According to Reuters, Boeing has warned its employees that it "planned another round of involuntary layoffs that would affect hundreds of engineers at its commercial airplanes unit." From the report: The latest job cuts followed a prior involuntary reduction of 245 workers set for May 19 as the company responded to increasing competition and slowing aircraft sales. The additional layoffs are due to start June 23, according to the memo from John Hamilton, vice president of engineering at Boeing Commercial Airplanes. "We are moving forward with a second phase of involuntary layoffs for some select skills in Washington state and other enterprise locations," the memo said. "We anticipate this will impact hundreds of engineering employees.

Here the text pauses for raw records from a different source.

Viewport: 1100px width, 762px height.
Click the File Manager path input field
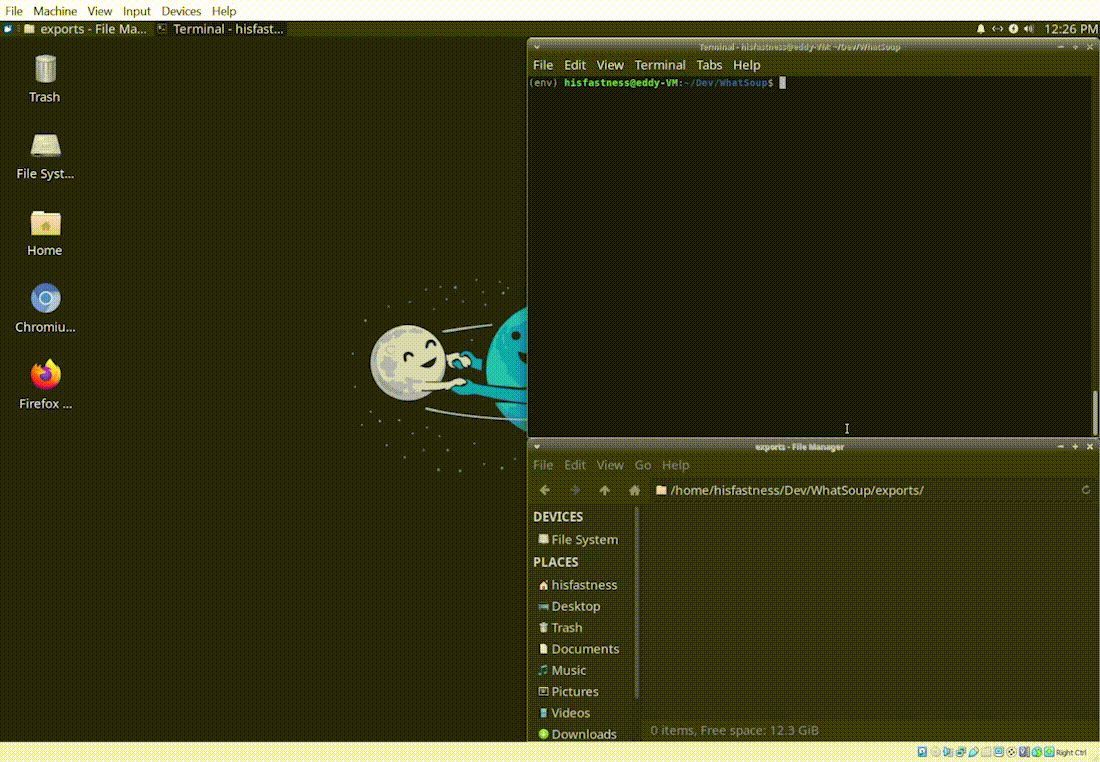point(860,490)
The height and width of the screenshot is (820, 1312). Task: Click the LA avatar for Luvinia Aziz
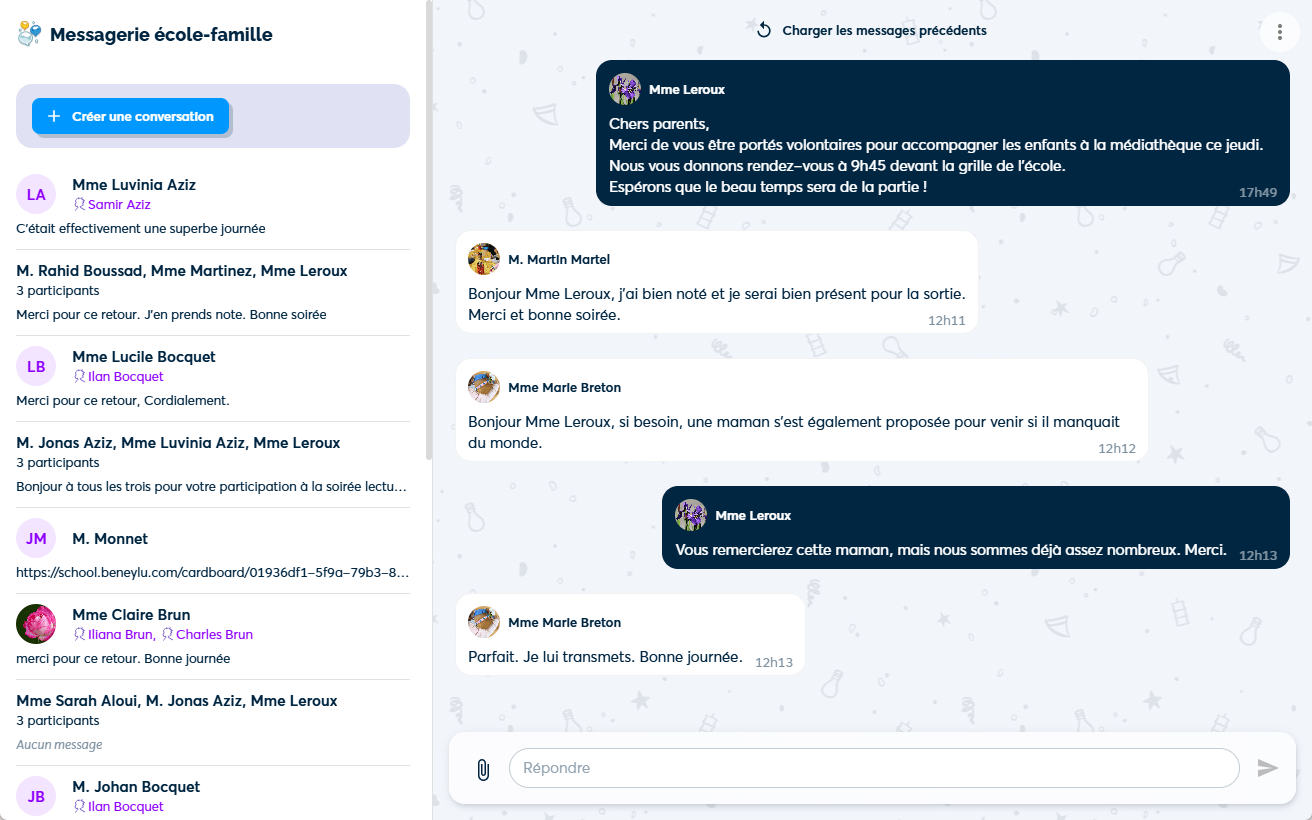click(x=36, y=194)
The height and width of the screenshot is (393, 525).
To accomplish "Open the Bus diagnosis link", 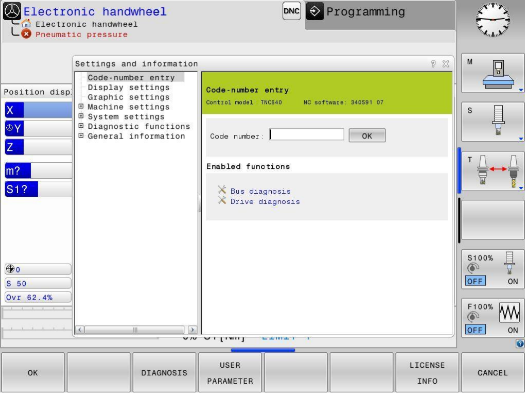I will coord(260,191).
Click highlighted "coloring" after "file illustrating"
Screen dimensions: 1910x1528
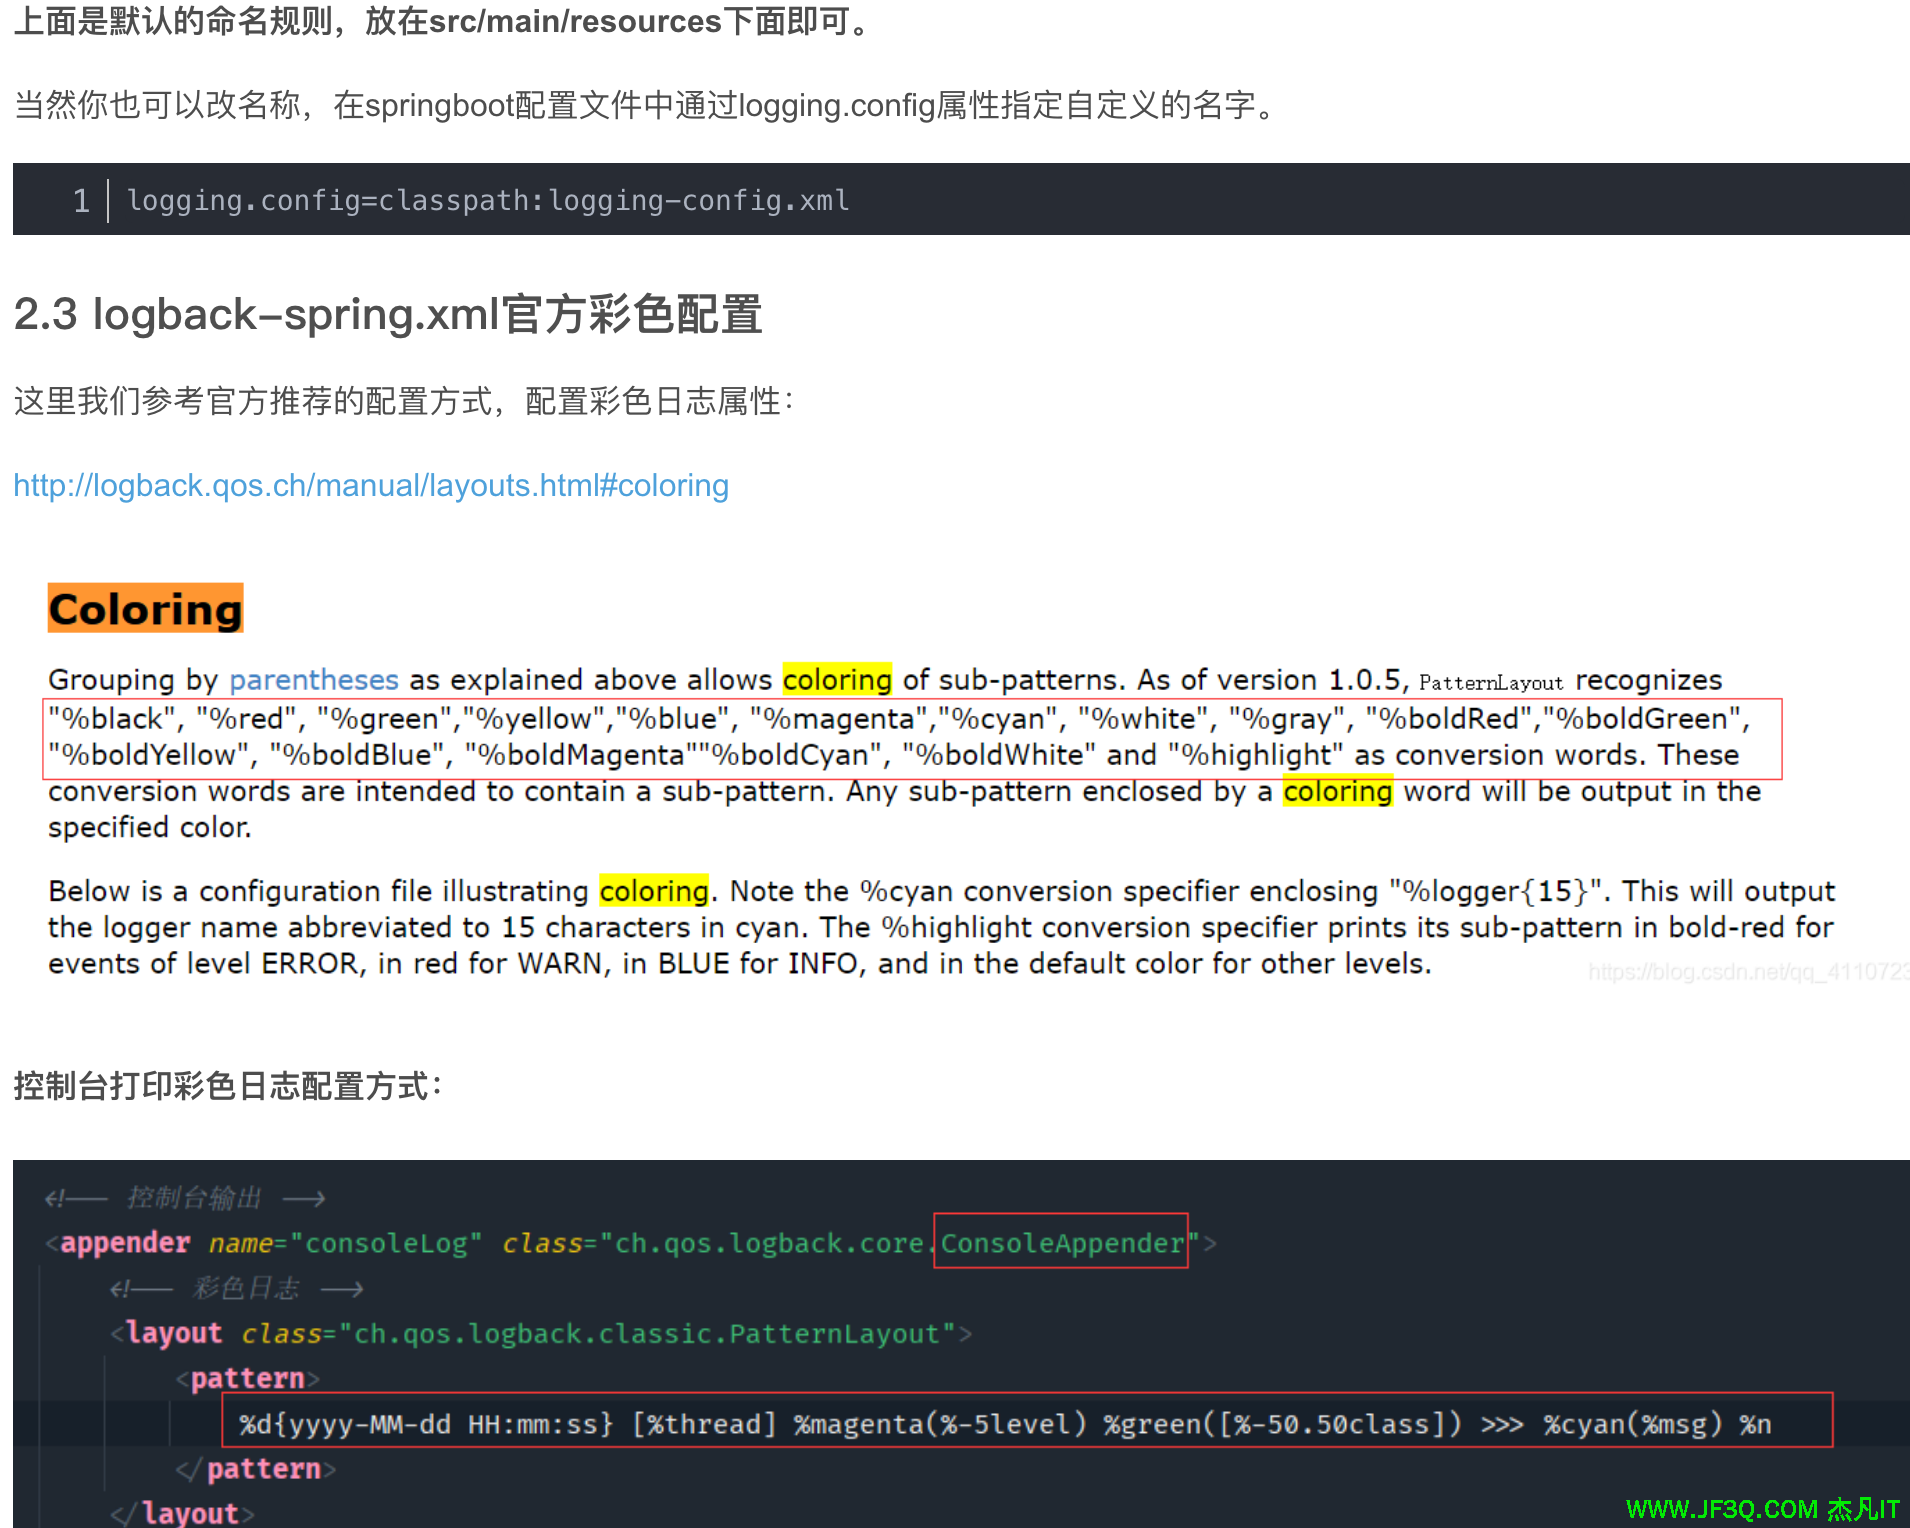click(x=654, y=891)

Additional reductions in engineering later this year will be driven by our business environment and the amount of voluntary attrition."

11 of 120 comments (clear)

  1. Yeah by Anonymous Coward · · Score: 3, Insightful

    Some exec is looking at the millions he saved by getting rid of all that pesky R&D/QA and going, "Man, can you believe we spent millions on personnel who just made sure stuff worked right? Good thing that's all going to my fat bonus now."

  2. Hmz.... by Anonymous Coward · · Score: 4, Insightful

    Why are the engineers always being fired first? Guess it's being something thougth by some random MBA course or something?

    1. Re:Hmz.... by Fringe · · Score: 5, Interesting

      It isn't really that the engineers get fired first; more like they don't even hire other disciplines now. The rest are outsourced to local manufacturers, or contracted workers through external companies, so it doesn't make the news when those reductions happen. Years ago Boeing manufactured a much larger percentage of their airplanes than they do now, and had a larger fraction of their administrative (e.g.) work done by employees.

    2. Re:Hmz.... by Anonymous Coward · · Score: 3, Informative

      That is correct. Most of the Dreamliner for example is made outside the US, and increasing amounts of engineering are moved as well.

      The days when Boeing made most of the airplane in the US are long gone, and have been for a while.

    3. Re:Hmz.... by Jzanu · · Score: 4, Informative

      You really need to read that article again, starting with the summary at the top. You are either illiterate or biased and missed the point that Boeing was violating federal labor laws by actively choosing to re-locate an existing plant to another state. Regulation of such actions is the squarely the NLRB's job. Details of the actual complaint are here.

    4. Re:Hmz.... by Jzanu · · Score: 4, Informative

      No, the timing of the relocation decision following a strike at the Washington plant such that the relocation was a punishment to those workers for the act of organizing and striking is what made the action illegal. Read it all again, and the NLRB page.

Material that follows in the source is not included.